# 2012 SCB Baffin Cup



## ESCB Factory

2012 SCB Baffin Cup 
Produced by: HT3 Tournament Series 
February 17-18 
100% Entry Payout 
Paying Top 5 places

Entry Fee Schedule (per Team):
$800 till Feb 06
$900 till Feb 07-13
$1000 Feb 08-16

2 Anglers per Team
4 Trout per Day (2 per Angler, per Day)
Live Weigh-In
Launch Site - Marker 37 (Corpus Christi, TX)
No Boundaries
Optional Big Trout Pot

Entry fee payable to:
SCB
900 Anders Lane #14
Kemah TX 77565

SCB Factory
[email protected]
979 299-8172


----------



## ESCB Factory

*2012 SCB Baffin Cup - Open*

This event is open to ALL boats.


----------



## jtownsend2

Eric,

Are these dates final? I heard they may be changed.

Thanks!


----------



## ESCB Factory

No changes. The tournament is Feb 17-18.

Already getting some great guys signing up. Looks like some of the old Troutmaster Salts are going to come play.

See you there.


----------



## ESCB Factory

*2012 SCB Bafin Cup - Flyer*

...


----------



## ESCB Factory

The 2012 SCB Baffin Cup is shaping up to be the Premier Winter Trophy Trout event on the Gulf Coast.

If you enjoy winter Trophy Trout fishing and the opportunity to showcase your ability to catch monster trout, then this event is for you.

Tournament Flyers & Entry Forms may be picked up at the Houston Boat Show, in the Wet Sounds Audio booth.

SCB Factory


----------



## Full Throttle BoatWorks

Just a reminder to get money/entries in. This is the last week to sign up before entry fees go up.

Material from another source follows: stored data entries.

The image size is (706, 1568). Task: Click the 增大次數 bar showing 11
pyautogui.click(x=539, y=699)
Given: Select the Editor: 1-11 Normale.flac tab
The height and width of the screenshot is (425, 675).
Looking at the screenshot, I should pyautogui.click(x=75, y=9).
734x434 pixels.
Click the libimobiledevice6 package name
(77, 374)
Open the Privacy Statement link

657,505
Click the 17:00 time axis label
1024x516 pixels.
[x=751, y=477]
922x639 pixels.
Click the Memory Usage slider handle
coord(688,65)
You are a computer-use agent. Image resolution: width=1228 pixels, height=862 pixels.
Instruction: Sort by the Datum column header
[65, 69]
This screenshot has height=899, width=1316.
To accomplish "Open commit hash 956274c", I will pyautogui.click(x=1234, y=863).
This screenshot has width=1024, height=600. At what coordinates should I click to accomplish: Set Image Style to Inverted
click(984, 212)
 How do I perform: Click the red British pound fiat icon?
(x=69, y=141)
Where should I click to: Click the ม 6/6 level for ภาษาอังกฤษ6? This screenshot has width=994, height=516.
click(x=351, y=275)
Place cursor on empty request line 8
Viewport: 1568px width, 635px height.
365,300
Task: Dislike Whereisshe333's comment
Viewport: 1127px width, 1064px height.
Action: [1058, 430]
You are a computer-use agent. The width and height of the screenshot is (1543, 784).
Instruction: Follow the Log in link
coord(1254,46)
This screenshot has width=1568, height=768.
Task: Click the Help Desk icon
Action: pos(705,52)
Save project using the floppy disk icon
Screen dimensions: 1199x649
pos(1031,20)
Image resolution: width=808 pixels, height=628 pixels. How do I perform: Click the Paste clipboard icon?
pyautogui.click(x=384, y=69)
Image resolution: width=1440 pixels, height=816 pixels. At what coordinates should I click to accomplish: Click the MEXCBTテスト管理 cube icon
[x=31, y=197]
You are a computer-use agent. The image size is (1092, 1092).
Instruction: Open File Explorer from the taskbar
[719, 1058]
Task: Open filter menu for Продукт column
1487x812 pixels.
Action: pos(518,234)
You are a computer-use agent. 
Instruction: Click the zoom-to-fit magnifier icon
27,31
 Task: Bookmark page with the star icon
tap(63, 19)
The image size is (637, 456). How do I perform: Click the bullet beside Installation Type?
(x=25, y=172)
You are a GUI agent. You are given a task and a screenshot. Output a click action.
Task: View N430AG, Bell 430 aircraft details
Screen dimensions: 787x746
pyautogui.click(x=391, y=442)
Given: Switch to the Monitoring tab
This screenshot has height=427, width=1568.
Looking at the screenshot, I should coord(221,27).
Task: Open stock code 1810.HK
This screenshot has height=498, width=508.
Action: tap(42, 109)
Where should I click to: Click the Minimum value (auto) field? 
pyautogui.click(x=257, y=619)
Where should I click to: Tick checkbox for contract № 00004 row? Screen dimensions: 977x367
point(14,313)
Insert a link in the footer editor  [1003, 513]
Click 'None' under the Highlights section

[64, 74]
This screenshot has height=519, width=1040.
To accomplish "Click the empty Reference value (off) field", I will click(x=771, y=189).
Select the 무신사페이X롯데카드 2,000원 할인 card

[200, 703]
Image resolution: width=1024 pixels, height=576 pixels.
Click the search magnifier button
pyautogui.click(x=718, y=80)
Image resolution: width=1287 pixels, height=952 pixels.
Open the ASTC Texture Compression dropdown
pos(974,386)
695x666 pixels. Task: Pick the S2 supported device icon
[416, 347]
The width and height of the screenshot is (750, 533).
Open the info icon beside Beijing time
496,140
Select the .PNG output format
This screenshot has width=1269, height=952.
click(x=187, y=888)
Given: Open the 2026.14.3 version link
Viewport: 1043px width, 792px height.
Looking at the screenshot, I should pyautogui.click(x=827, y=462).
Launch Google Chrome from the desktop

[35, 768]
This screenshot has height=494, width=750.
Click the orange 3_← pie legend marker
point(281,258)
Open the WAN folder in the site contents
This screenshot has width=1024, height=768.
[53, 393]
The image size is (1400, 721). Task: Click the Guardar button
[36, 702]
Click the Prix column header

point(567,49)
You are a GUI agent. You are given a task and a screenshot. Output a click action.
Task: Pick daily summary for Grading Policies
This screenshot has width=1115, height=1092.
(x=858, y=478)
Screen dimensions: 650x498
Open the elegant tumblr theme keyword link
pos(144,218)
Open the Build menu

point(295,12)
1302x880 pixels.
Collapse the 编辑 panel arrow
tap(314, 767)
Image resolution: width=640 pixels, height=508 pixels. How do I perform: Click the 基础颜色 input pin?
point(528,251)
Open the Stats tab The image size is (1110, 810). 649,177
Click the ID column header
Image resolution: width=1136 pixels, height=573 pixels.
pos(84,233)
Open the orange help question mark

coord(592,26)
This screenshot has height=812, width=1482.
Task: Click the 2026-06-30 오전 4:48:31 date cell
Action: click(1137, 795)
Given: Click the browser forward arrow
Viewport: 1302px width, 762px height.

There is also a rule aorund no guided trips or paying for info within 2 weeks of tourn that will kick in this Friday in case that effects anyone thinking of fishing.

Hope to see you all there, should be fun!


----------



## t-tung

When/where is the captain's meeting?


----------



## ExplorerTv

Doc's 2/16 @ 6pm


----------



## t-tung

Kinda what I figured. Wasn't sure on the time. Thanks


----------



## ESCB Factory

Apx 35 Team's Now. Not bad odds for some BIG money.

Captain's Meeting at Doc's 6pm, Thusday (2/16).

Email me for Rules & Entry Form:
[email protected]

SCB Factory
979 299-8172


----------



## Full Throttle BoatWorks

Over 40 teams paid already - looks like could end up with 45-50. Be big $$ in this one. The entry fees have gone up some but still time to get in!


----------